Since low differentiation of cSCC is an established risk factor for both tumour recurrence and metastasis (4, 5), this study analysed PD-L1, TIGIT and CD155 expression and CD8⁺ TIL infiltration individually in well-differentiated (G1, n = 9), moderately-differentiated (G2, n = 11) and poorly-differentiated primary cSCC (G3, n = 16) as well as in highly differentiated KA (n = 9) and cutaneous metastasis (n = 5) (Fig. 2). A significantly higher PD-L1 TPS was detected in G3-cSCC compared with G1-cSCC (p < 0.05), G2-cSCC (p < 0.05), KA (p < 0.001) and metastases (p < 0.05) (Fig. 2A), while no significant differences in PD-L1 IC were noticed across specimens (Fig. 2B). The proportion of TIGIT⁺ cells was significantly lower in G3-cSCC (p < 0.001) and metastasis (p < 0.05) compared with highly differentiated KA while differences among G1-, G2- and G3-cSCC or metastasis were not statistically significant (Fig. 2C). Contrasting the high portion of TIGIT⁺ infiltrates in KA and low proportion of TIGIT⁺ infiltrates seen in G3-cSCC, the TIGIT ligand CD155 exhibited a reverse expression pattern (Fig. 2 D). The overall lowest proportion of CD155⁺ tumour cells was found in highly differentiated KA with a significantly higher proportion of CD155⁺ tumour cells in G3-cSCC (Fig. 2D, p < 0.01).

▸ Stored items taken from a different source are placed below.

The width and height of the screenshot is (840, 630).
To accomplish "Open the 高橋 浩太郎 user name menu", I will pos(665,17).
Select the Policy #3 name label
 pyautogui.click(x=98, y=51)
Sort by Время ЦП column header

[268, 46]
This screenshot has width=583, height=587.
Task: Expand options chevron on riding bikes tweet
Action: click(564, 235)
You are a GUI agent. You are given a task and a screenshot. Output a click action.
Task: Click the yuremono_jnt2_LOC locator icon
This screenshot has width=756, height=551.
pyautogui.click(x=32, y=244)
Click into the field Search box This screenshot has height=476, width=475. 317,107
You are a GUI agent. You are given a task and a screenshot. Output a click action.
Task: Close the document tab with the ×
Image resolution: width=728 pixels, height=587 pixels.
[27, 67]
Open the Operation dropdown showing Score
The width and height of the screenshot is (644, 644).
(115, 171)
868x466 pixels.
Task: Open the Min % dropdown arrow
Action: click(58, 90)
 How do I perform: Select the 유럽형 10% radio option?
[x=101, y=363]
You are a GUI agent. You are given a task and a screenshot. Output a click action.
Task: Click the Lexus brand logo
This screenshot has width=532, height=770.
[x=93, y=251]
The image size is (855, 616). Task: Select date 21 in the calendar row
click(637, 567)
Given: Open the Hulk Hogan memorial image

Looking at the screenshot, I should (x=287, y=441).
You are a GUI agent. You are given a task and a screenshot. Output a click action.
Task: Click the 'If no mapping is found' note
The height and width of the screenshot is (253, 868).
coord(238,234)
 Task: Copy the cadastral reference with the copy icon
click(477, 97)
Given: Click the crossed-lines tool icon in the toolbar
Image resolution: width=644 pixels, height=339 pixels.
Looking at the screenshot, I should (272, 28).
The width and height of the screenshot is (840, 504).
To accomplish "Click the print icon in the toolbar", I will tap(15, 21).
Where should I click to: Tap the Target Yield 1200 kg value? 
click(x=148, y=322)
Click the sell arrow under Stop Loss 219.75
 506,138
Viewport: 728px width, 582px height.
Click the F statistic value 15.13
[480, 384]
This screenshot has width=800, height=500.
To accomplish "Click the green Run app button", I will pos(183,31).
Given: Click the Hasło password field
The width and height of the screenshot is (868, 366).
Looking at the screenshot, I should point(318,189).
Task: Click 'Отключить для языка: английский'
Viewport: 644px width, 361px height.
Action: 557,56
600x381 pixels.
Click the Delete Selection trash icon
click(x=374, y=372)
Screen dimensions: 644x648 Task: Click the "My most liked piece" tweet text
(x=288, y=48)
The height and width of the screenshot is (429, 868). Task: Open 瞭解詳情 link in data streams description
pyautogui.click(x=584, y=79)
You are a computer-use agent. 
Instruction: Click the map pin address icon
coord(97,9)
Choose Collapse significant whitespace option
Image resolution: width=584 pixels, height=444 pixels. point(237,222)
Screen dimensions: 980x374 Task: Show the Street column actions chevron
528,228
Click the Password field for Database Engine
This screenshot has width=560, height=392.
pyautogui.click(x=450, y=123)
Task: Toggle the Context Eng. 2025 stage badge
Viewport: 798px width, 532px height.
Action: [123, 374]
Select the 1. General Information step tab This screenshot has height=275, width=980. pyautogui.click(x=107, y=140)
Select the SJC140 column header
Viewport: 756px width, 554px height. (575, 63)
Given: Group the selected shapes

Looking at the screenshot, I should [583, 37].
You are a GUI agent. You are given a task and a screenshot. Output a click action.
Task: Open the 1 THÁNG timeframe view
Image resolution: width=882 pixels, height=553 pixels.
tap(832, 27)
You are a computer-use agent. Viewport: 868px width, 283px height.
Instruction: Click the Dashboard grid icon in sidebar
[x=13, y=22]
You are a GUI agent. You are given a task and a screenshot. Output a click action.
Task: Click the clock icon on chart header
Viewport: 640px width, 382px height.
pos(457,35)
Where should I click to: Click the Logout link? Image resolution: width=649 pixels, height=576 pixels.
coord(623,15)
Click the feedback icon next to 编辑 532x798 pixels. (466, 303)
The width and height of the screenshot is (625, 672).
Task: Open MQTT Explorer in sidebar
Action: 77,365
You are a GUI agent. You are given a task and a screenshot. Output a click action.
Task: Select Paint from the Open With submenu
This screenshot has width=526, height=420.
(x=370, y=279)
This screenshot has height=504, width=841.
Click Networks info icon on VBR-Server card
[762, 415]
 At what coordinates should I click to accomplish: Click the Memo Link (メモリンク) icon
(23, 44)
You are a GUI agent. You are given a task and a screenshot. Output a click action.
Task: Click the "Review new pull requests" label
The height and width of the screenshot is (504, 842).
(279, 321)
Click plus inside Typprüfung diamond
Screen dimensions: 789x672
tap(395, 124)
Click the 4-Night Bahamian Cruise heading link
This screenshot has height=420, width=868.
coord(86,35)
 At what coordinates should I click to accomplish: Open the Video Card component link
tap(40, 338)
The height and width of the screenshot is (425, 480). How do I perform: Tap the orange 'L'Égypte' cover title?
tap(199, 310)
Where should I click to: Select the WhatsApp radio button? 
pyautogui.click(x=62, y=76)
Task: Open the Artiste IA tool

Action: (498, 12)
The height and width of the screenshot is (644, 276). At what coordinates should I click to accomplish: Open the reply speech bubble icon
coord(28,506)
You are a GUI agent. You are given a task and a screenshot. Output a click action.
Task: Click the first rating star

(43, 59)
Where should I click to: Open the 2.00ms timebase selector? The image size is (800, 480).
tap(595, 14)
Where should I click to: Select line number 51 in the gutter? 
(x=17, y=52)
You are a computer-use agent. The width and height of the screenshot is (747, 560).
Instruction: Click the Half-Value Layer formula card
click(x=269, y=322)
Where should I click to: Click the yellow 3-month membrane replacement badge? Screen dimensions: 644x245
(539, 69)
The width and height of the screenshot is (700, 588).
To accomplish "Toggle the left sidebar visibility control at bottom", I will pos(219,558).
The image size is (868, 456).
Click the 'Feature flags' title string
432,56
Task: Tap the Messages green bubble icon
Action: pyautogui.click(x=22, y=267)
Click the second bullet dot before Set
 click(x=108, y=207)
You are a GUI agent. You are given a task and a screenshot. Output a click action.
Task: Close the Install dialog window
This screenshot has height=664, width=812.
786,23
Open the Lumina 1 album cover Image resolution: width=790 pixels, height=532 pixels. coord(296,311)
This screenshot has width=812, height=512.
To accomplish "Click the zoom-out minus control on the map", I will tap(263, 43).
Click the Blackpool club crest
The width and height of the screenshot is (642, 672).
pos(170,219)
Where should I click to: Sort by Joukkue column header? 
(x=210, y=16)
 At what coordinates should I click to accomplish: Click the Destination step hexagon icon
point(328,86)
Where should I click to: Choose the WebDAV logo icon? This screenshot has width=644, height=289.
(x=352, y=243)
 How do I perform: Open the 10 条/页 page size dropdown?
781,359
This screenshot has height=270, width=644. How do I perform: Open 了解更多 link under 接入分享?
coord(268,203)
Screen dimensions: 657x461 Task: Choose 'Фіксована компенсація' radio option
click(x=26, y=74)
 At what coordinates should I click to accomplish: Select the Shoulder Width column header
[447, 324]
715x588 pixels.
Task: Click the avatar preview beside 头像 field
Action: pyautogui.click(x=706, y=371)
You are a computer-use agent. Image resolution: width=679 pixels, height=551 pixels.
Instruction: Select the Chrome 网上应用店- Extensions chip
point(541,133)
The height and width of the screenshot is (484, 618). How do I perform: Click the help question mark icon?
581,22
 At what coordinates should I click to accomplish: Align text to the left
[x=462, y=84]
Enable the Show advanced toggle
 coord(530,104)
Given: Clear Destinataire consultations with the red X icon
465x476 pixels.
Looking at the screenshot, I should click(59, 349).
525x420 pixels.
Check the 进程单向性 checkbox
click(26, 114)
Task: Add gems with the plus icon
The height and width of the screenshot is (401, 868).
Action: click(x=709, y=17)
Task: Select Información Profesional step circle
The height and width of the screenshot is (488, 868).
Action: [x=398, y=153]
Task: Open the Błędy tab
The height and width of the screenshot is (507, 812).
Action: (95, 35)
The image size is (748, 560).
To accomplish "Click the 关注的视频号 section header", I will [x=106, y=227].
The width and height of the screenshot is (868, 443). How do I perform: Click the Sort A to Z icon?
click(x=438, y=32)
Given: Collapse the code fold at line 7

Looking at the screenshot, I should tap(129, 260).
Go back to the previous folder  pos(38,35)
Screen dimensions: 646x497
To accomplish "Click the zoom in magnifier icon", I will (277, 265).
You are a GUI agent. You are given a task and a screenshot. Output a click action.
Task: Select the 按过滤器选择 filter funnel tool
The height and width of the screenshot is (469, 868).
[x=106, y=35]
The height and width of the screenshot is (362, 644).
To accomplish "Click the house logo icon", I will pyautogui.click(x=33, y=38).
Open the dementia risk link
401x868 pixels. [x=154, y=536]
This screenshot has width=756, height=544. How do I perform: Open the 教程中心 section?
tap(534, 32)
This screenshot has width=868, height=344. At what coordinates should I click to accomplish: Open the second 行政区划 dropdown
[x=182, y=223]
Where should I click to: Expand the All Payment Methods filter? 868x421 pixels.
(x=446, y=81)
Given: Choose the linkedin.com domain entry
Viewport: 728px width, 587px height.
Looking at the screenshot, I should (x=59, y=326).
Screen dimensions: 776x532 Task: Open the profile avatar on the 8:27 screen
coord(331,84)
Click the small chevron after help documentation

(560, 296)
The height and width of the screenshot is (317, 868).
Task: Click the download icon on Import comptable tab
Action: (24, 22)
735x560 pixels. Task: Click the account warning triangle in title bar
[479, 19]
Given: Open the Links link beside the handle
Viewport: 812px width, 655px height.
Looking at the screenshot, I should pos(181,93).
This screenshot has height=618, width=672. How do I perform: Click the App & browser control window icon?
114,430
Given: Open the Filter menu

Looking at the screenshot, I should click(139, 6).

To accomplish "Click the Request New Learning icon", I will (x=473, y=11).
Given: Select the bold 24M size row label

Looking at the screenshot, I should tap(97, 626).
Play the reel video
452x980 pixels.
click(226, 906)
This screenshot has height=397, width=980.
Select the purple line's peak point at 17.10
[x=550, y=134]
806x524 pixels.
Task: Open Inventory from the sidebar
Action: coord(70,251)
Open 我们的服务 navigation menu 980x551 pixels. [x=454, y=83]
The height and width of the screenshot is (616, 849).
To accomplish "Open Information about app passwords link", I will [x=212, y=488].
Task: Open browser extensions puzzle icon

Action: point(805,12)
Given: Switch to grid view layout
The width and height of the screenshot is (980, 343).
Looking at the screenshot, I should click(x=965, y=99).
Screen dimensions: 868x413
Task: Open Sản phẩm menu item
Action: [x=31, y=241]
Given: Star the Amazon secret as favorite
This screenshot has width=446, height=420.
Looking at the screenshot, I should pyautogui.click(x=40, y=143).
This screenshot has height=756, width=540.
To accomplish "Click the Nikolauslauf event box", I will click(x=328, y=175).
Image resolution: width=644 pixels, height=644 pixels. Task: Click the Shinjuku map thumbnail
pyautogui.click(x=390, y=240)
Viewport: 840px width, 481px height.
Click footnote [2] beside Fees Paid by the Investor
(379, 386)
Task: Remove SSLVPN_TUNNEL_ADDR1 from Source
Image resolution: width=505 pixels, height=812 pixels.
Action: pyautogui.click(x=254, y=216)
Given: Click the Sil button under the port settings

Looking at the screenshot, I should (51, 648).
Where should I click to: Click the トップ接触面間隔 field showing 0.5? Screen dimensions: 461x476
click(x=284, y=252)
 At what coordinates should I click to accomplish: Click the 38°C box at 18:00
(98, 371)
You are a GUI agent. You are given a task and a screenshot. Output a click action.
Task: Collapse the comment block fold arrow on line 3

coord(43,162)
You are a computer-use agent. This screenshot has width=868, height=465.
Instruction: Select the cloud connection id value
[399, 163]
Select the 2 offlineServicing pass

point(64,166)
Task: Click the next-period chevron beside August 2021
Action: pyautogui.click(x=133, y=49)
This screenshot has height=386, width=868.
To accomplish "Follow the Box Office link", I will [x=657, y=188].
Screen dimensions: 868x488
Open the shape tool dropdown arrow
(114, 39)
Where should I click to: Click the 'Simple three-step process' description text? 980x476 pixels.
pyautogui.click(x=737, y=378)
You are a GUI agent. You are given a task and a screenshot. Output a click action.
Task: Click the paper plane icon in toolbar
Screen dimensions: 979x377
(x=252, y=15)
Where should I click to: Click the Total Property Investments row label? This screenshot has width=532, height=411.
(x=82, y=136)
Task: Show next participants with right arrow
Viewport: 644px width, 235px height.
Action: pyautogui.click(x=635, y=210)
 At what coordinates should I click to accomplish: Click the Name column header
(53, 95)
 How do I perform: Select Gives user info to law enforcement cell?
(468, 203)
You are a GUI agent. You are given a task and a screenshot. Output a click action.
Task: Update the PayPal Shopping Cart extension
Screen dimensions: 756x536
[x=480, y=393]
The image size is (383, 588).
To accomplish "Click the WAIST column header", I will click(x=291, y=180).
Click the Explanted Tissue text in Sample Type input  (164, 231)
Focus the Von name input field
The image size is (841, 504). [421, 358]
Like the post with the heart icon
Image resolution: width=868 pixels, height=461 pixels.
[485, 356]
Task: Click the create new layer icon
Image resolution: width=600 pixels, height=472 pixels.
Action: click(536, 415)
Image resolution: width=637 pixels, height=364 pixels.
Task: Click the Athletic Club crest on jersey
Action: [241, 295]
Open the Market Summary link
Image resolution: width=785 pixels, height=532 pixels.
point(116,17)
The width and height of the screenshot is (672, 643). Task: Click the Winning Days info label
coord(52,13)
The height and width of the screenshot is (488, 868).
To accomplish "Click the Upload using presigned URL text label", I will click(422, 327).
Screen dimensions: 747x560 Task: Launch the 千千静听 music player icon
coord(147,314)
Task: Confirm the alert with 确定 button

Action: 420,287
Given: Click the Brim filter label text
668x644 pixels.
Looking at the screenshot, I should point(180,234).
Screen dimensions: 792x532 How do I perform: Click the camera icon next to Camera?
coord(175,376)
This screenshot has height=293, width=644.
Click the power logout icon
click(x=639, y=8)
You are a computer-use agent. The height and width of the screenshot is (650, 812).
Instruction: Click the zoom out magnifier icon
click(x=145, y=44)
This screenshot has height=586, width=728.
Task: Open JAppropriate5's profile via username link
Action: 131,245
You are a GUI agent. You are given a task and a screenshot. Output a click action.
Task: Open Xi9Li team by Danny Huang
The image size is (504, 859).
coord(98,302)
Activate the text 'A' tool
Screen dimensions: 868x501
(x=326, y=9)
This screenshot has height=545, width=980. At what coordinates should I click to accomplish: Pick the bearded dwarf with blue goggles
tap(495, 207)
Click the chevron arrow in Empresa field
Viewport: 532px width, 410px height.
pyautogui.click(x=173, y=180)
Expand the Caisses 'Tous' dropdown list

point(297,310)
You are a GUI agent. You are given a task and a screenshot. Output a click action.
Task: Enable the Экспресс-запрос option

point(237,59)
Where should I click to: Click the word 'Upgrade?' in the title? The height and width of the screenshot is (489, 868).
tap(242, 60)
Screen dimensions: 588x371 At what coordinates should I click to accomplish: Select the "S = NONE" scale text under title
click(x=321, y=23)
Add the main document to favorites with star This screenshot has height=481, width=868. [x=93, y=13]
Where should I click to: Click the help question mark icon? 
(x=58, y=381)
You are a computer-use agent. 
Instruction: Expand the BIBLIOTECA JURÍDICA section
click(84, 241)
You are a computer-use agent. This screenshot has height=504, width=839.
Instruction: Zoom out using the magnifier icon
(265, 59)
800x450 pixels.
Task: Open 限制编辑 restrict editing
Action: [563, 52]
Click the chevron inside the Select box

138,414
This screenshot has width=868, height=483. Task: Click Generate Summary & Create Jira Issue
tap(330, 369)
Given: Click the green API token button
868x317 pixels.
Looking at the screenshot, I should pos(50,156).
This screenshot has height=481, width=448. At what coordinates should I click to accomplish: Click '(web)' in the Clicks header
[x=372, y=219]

Differences in CD155 expression among G1- and G2-cSCC compared with G3-cSCC and metastasis were not statistically significant (Fig. 2D). A significantly higher proportion of CD8⁺ TIL was noted in KA compared with G1-cSCC (Fig. 2E, p < 0.01), which displayed the overall lowest CD8⁺ infiltration. The second lowest CD8⁺ TIL density was found in metastases (Fig. 2E).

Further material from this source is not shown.